My Business Magazine – The Top Mistakes Business Owners Make On LinkedIn And How To Avoid Them
Written by: Sue Ellson
Title: The Top Mistakes Business Owners Make On LinkedIn And How To Avoid Them
Date: 25 February 2014
Format: Article in the My Business Magazine both online and via printed 28,000 magazines
Publisher: My Business
Editor: Justin Grey
Online at: http://mybusiness.uberflip.com/i/262522/20
Published text: See transcript below
Copy of article as it appeared:
Social Media Marketing
The top mistakes that business owners make on LinkedIn and how to avoid them
By Sue Ellson
Professional Social Media Networking Platform LinkedIn launched in May 2003 and there are now boasts over 260 million LinkedIn members worldwide – and five million in Australia alone. Here, bona fide LinkedIn-er Sue Ellson explains the most common mistakes SME business owners make on LinkedIn, and how you can instead use LinkedIn to support and grow your business.
Many SME business owners have a personal aversion to social media. LinkedIn’s immediate apparent value is that if you Google your name, the first search result that comes up is likely to be your LinkedIn profile. So having a good quality representation on LinkedIn is vital.
Sourcing the best tips and strategies to complete, develop and maintain your LinkedIn profile is essential. It may appear simple to just ‘complete the boxes’ but there are several mistakes that SME business owners can make on LinkedIn (the free version, not LinkedIn Premium which requires a fee to access). Below is a compilation of the biggest mistakes SME business owners make on LinkedIn – and how you can avoid making them.
#1: An incomplete profile and a bad photo
It sounds so obvious – and it is so obvious but for some unknown reason, up to 50 % of LinkedIn profiles are not complete. Imagine reducing the value of any other form of free marketing by 50%! Consider increasing your free marketing by 50% if you do complete your profile – and not just you as a person, but your business (as a company) and possibly also an online business forum (called a group). Creating an additional ‘person’ as your business name is also a great way to keep the business connections all in one place and part of the business goodwill when it is time to sell your enterprise.
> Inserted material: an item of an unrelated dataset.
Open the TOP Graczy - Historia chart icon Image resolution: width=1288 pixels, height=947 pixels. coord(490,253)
Most people who can see the screen will judge your photo, particularly in the search phase but again in the viewing phase. Is it the best representation you can provide and does the image reflect how you want to be perceived as a professional? A photo from a cocktail evening with a drink in your hand is obviously not appropriate.
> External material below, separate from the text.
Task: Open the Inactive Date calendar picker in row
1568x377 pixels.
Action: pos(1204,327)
The same applies to photos that are out of focus, unrecognisable, not current (profile photos that are more than 10 years old are a big no-no), covered in shadows, not smiling or that take the eye in a direction other than the right. And don’t make the mistake of photoshopping your profile photo – you want your LinkedIn contacts to recognise you, if and when you meet them in person.
A ‘completed’ profile will appear in search results 40 times more than the average LinkedIn profile.
#2. Not following up
Converting a new contact into a client, using most mediums, takes several steps. So SME business owners who expect to create a profile, accept connections and then never target them, correspond with them, offer them value, provide referrals or even simply ask questions, is not completing any follow up.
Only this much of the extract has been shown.